-- start Information provided --

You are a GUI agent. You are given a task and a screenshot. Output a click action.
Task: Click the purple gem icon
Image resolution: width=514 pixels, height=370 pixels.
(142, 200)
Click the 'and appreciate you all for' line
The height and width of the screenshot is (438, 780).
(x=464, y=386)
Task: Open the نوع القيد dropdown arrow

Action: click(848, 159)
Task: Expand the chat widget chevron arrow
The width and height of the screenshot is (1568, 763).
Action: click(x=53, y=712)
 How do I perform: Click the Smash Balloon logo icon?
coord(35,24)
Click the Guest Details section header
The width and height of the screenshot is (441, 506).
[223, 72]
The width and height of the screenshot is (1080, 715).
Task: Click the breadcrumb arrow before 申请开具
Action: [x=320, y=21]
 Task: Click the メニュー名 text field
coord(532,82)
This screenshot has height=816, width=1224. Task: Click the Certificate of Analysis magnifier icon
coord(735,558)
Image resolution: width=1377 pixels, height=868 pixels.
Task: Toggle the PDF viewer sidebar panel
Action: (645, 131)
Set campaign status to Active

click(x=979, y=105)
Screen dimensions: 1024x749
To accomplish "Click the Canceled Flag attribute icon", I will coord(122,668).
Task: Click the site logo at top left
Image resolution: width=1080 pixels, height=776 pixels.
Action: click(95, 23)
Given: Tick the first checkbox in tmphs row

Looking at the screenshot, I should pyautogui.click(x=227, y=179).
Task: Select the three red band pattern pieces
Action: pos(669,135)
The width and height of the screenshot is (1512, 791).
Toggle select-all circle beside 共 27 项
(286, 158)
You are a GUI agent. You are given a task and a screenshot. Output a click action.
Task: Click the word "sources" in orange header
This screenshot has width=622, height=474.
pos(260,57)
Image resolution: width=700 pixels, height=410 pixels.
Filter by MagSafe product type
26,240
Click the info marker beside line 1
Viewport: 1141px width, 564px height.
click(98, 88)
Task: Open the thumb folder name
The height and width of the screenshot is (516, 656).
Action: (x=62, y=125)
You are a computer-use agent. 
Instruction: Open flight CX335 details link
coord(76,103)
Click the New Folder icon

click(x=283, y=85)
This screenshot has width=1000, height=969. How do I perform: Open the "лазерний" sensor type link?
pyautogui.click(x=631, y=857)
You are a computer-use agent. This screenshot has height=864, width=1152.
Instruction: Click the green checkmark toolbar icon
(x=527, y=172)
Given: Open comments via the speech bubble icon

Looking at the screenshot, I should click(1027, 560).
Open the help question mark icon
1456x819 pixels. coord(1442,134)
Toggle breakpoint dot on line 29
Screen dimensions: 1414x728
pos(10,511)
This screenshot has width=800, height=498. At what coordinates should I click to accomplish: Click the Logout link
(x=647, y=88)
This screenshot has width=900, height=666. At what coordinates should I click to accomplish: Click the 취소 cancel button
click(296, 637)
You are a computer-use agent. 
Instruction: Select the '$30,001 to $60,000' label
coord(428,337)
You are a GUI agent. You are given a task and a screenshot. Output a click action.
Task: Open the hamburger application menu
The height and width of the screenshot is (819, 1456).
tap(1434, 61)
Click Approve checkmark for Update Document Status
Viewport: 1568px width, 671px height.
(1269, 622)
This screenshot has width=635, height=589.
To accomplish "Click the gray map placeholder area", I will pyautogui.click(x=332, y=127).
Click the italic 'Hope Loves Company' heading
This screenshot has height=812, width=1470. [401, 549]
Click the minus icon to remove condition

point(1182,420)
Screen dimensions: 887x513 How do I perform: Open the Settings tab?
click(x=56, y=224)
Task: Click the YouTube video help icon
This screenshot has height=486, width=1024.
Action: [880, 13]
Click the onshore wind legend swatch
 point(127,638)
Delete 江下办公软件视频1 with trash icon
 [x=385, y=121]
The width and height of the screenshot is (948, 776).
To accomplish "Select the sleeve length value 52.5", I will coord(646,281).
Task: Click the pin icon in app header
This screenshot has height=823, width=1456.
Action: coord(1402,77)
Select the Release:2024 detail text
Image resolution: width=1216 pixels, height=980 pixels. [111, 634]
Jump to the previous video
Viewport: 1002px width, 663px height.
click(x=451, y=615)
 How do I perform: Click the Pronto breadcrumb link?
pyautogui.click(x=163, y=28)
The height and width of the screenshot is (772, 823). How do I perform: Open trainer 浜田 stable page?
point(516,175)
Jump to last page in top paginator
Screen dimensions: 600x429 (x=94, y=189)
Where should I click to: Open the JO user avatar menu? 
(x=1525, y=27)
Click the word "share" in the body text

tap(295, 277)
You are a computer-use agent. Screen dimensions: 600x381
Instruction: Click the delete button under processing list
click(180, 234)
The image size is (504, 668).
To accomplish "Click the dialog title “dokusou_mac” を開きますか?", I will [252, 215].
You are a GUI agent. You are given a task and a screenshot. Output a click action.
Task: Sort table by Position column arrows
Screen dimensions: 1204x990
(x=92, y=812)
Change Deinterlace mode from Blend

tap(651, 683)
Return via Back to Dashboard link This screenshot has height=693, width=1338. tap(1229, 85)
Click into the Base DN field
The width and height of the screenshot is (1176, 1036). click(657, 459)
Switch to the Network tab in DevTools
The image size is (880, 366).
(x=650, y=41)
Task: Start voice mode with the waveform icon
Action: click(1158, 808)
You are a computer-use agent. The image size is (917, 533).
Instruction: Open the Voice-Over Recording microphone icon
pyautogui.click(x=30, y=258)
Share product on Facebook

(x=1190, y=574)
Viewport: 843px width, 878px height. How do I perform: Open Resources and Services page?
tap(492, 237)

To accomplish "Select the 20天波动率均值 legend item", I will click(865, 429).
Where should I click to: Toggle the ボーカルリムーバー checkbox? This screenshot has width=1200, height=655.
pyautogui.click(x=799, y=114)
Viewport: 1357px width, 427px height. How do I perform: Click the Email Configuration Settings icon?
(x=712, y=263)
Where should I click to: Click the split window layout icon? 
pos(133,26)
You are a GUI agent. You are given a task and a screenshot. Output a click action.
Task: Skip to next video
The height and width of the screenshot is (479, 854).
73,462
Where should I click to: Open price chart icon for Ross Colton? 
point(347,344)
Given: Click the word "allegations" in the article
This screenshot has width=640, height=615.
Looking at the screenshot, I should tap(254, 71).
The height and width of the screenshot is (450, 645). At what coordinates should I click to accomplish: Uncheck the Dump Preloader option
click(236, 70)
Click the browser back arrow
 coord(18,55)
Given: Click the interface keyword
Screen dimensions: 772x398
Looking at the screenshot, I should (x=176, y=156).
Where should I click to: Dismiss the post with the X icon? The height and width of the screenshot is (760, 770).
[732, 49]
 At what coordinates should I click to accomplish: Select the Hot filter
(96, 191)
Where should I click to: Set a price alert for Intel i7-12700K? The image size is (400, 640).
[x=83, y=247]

-- end Information provided --

Copy out every line of the records above word for word.

You are a GUI agent. You are given a task and a screenshot. Output a click action.
Task: Click the purple gem icon
Image resolution: width=514 pixels, height=370 pixels.
(142, 200)
Click the 'and appreciate you all for' line
The height and width of the screenshot is (438, 780).
(x=464, y=386)
Task: Open the نوع القيد dropdown arrow

Action: click(848, 159)
Task: Expand the chat widget chevron arrow
The width and height of the screenshot is (1568, 763).
Action: click(x=53, y=712)
 How do I perform: Click the Smash Balloon logo icon?
coord(35,24)
Click the Guest Details section header
The width and height of the screenshot is (441, 506).
[223, 72]
The width and height of the screenshot is (1080, 715).
Task: Click the breadcrumb arrow before 申请开具
Action: [x=320, y=21]
 Task: Click the メニュー名 text field
coord(532,82)
This screenshot has height=816, width=1224. Task: Click the Certificate of Analysis magnifier icon
coord(735,558)
Image resolution: width=1377 pixels, height=868 pixels.
Task: Toggle the PDF viewer sidebar panel
Action: (645, 131)
Set campaign status to Active

click(x=979, y=105)
Screen dimensions: 1024x749
To accomplish "Click the Canceled Flag attribute icon", I will coord(122,668).
Task: Click the site logo at top left
Image resolution: width=1080 pixels, height=776 pixels.
Action: click(95, 23)
Given: Tick the first checkbox in tmphs row

Looking at the screenshot, I should pyautogui.click(x=227, y=179).
Task: Select the three red band pattern pieces
Action: pos(669,135)
The width and height of the screenshot is (1512, 791).
Toggle select-all circle beside 共 27 项
(286, 158)
You are a GUI agent. You are given a task and a screenshot. Output a click action.
Task: Click the word "sources" in orange header
This screenshot has width=622, height=474.
pos(260,57)
Image resolution: width=700 pixels, height=410 pixels.
Filter by MagSafe product type
26,240
Click the info marker beside line 1
Viewport: 1141px width, 564px height.
click(98, 88)
Task: Open the thumb folder name
The height and width of the screenshot is (516, 656).
Action: (x=62, y=125)
You are a computer-use agent. 
Instruction: Open flight CX335 details link
coord(76,103)
Click the New Folder icon

click(x=283, y=85)
This screenshot has width=1000, height=969. How do I perform: Open the "лазерний" sensor type link?
pyautogui.click(x=631, y=857)
You are a computer-use agent. This screenshot has height=864, width=1152.
Instruction: Click the green checkmark toolbar icon
(x=527, y=172)
Given: Open comments via the speech bubble icon

Looking at the screenshot, I should click(1027, 560).
Open the help question mark icon
1456x819 pixels. coord(1442,134)
Toggle breakpoint dot on line 29
Screen dimensions: 1414x728
pos(10,511)
This screenshot has width=800, height=498. At what coordinates should I click to accomplish: Click the Logout link
(x=647, y=88)
This screenshot has width=900, height=666. At what coordinates should I click to accomplish: Click the 취소 cancel button
click(296, 637)
You are a computer-use agent. 
Instruction: Select the '$30,001 to $60,000' label
coord(428,337)
You are a GUI agent. You are given a task and a screenshot. Output a click action.
Task: Open the hamburger application menu
The height and width of the screenshot is (819, 1456).
tap(1434, 61)
Click Approve checkmark for Update Document Status
Viewport: 1568px width, 671px height.
(1269, 622)
This screenshot has width=635, height=589.
To accomplish "Click the gray map placeholder area", I will pyautogui.click(x=332, y=127).
Click the italic 'Hope Loves Company' heading
This screenshot has height=812, width=1470. [401, 549]
Click the minus icon to remove condition

point(1182,420)
Screen dimensions: 887x513 How do I perform: Open the Settings tab?
click(x=56, y=224)
Task: Click the YouTube video help icon
This screenshot has height=486, width=1024.
Action: [880, 13]
Click the onshore wind legend swatch
 point(127,638)
Delete 江下办公软件视频1 with trash icon
 [x=385, y=121]
The width and height of the screenshot is (948, 776).
To accomplish "Select the sleeve length value 52.5", I will coord(646,281).
Task: Click the pin icon in app header
This screenshot has height=823, width=1456.
Action: coord(1402,77)
Select the Release:2024 detail text
Image resolution: width=1216 pixels, height=980 pixels. [111, 634]
Jump to the previous video
Viewport: 1002px width, 663px height.
click(x=451, y=615)
 How do I perform: Click the Pronto breadcrumb link?
pyautogui.click(x=163, y=28)
The height and width of the screenshot is (772, 823). How do I perform: Open trainer 浜田 stable page?
point(516,175)
Jump to last page in top paginator
Screen dimensions: 600x429 (x=94, y=189)
Where should I click to: Open the JO user avatar menu? 
(x=1525, y=27)
Click the word "share" in the body text

tap(295, 277)
You are a computer-use agent. Screen dimensions: 600x381
Instruction: Click the delete button under processing list
click(180, 234)
The image size is (504, 668).
To accomplish "Click the dialog title “dokusou_mac” を開きますか?", I will [252, 215].
You are a GUI agent. You are given a task and a screenshot. Output a click action.
Task: Sort table by Position column arrows
Screen dimensions: 1204x990
(x=92, y=812)
Change Deinterlace mode from Blend

tap(651, 683)
Return via Back to Dashboard link This screenshot has height=693, width=1338. tap(1229, 85)
Click into the Base DN field
The width and height of the screenshot is (1176, 1036). click(657, 459)
Switch to the Network tab in DevTools
The image size is (880, 366).
(x=650, y=41)
Task: Start voice mode with the waveform icon
Action: click(1158, 808)
You are a computer-use agent. The image size is (917, 533).
Instruction: Open the Voice-Over Recording microphone icon
pyautogui.click(x=30, y=258)
Share product on Facebook

(x=1190, y=574)
Viewport: 843px width, 878px height. How do I perform: Open Resources and Services page?
tap(492, 237)

To accomplish "Select the 20天波动率均值 legend item", I will click(865, 429).
Where should I click to: Toggle the ボーカルリムーバー checkbox? This screenshot has width=1200, height=655.
pyautogui.click(x=799, y=114)
Viewport: 1357px width, 427px height. How do I perform: Click the Email Configuration Settings icon?
(x=712, y=263)
Where should I click to: Click the split window layout icon? 
pos(133,26)
You are a GUI agent. You are given a task and a screenshot. Output a click action.
Task: Skip to next video
The height and width of the screenshot is (479, 854).
73,462
Where should I click to: Open price chart icon for Ross Colton? 
point(347,344)
Given: Click the word "allegations" in the article
This screenshot has width=640, height=615.
Looking at the screenshot, I should tap(254, 71).
The height and width of the screenshot is (450, 645). At what coordinates should I click to accomplish: Uncheck the Dump Preloader option
click(236, 70)
Click the browser back arrow
 coord(18,55)
Given: Click the interface keyword
Screen dimensions: 772x398
Looking at the screenshot, I should (x=176, y=156).
Where should I click to: Dismiss the post with the X icon? The height and width of the screenshot is (760, 770).
[732, 49]
 At what coordinates should I click to accomplish: Select the Hot filter
(96, 191)
Where should I click to: Set a price alert for Intel i7-12700K? The image size is (400, 640).
[x=83, y=247]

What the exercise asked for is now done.